### Task 1
Quote the passage on credit freezes word for word, starting at "- Borrowers must" and ending at "have been resolved.".

### Page extract
A credit freeze is an action consumers can take to prevent lenders and other parties from accessing their credit for as long as needed. Anyone can freeze their credit for free and for any reason with each of the three credit bureaus. They can also lift a credit freeze temporarily or permanently whenever they want to, such as when they need to apply for a loan or credit card. Although credit freezes seem simple enough, it’s important to know all the details about how they work to use them effectively. With that in mind, here are three things to know about credit freezes:
- They protect borrowers from scammers The main reason borrowers freeze their credit is to protect themselves against credit fraud if someone has stolen their identity. Once a borrower freezes their credit, most companies are unable to see it. This includes lenders that attempt to check a borrower’s credit for lending reasons. So, if a scammer has stolen a borrower’s sensitive information — like a Social Security number — they won’t be able to create fraudulent accounts in the borrower’s name.
- Borrowers must unfreeze credit to apply for loans and credit cards Since lenders can’t view a borrower’s credit score if it’s frozen, the borrower will have to unfreeze their credit before they apply for loans and credit cards. So, it’s vital to resolve any identity theft problems as soon as possible. That said, borrowers can unfreeze their credit either temporarily or permanently. For instance, a borrower may unfreeze their credit for a day if they need a quick loan to cover expenses. Their credit will automatically freeze again the next day. On the other hand, they can consider permanently unfreezing their credit if any credit fraud issues have been resolved.

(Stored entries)

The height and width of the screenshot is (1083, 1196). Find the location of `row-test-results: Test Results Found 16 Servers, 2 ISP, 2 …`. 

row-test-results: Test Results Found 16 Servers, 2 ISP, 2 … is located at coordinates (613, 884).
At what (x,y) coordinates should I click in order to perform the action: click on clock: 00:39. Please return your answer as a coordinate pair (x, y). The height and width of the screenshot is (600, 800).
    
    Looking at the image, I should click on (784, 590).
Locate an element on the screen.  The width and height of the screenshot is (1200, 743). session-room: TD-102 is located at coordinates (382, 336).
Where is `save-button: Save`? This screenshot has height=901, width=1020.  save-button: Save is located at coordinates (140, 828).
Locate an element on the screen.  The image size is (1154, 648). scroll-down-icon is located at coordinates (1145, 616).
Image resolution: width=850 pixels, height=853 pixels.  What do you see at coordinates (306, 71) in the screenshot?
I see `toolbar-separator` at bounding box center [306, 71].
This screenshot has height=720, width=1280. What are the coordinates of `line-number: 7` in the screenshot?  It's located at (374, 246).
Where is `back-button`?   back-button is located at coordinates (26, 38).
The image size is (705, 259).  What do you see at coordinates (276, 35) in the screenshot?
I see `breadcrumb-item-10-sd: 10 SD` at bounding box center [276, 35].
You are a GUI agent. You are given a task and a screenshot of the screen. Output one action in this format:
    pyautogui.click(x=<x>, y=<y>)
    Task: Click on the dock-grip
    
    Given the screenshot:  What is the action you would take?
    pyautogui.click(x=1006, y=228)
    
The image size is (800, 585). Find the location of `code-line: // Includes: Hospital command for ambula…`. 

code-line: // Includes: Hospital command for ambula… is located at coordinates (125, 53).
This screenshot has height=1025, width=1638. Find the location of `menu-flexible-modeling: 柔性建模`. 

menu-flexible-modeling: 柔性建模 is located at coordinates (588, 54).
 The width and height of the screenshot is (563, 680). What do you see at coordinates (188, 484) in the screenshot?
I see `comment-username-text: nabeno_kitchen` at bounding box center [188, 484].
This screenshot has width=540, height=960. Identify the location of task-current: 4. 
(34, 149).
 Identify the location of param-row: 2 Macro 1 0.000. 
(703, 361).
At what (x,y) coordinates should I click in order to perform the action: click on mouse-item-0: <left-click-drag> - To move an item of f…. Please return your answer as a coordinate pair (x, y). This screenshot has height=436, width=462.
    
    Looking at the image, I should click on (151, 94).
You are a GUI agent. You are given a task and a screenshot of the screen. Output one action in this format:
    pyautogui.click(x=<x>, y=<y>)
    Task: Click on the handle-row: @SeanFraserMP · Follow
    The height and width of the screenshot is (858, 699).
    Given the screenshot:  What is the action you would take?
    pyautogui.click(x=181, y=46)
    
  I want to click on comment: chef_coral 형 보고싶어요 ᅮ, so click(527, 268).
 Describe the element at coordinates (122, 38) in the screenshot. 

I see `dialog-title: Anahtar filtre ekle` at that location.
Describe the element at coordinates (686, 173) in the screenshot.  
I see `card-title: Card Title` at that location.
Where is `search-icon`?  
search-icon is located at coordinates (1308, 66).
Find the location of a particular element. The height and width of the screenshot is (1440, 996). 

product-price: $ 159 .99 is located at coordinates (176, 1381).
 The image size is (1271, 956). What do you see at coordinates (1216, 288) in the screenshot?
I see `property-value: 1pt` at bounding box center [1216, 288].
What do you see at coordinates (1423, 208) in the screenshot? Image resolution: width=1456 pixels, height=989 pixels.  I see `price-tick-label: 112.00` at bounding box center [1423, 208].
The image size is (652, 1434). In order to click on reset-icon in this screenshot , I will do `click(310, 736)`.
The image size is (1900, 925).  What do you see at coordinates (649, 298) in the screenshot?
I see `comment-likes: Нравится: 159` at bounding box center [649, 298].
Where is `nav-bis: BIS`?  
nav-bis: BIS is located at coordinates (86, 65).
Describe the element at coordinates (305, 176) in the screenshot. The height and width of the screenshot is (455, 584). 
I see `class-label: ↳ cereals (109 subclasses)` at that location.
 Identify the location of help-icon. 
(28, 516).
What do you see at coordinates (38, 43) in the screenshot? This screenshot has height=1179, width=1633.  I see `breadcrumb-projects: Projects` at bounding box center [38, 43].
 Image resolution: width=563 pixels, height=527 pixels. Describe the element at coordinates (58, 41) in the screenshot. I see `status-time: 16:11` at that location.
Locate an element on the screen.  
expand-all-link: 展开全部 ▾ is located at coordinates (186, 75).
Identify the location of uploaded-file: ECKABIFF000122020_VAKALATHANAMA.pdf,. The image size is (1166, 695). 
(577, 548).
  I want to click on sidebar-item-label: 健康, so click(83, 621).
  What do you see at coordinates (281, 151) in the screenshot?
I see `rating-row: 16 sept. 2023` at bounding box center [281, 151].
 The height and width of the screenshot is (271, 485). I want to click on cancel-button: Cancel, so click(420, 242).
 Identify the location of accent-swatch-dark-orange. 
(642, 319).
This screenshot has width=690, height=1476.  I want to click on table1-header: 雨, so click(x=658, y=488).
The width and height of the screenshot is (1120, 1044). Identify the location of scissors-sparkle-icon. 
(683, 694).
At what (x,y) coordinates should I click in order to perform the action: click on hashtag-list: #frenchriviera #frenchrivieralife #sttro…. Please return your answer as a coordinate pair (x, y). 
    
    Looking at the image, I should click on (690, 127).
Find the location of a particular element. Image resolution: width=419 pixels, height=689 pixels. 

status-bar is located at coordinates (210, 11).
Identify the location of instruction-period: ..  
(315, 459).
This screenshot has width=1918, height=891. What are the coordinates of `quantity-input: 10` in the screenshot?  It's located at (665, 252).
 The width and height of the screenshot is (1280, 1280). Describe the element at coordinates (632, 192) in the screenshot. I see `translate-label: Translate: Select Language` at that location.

### Task 2
Please print the lines of the listing above, starting at the line that contains "What do you see at coordinates (1423, 208)" and ending at the line that contains "The image size is (652, 1434).", reproducing them verbatim.

### Response 1
- Borrowers must unfreeze credit to apply for loans and credit cards Since lenders can’t view a borrower’s credit score if it’s frozen, the borrower will have to unfreeze their credit before they apply for loans and credit cards. So, it’s vital to resolve any identity theft problems as soon as possible. That said, borrowers can unfreeze their credit either temporarily or permanently. For instance, a borrower may unfreeze their credit for a day if they need a quick loan to cover expenses. Their credit will automatically freeze again the next day. On the other hand, they can consider permanently unfreezing their credit if any credit fraud issues have been resolved.

### Response 2
What do you see at coordinates (1423, 208) in the screenshot? Image resolution: width=1456 pixels, height=989 pixels.  I see `price-tick-label: 112.00` at bounding box center [1423, 208].
The image size is (652, 1434). In order to click on reset-icon in this screenshot , I will do `click(310, 736)`.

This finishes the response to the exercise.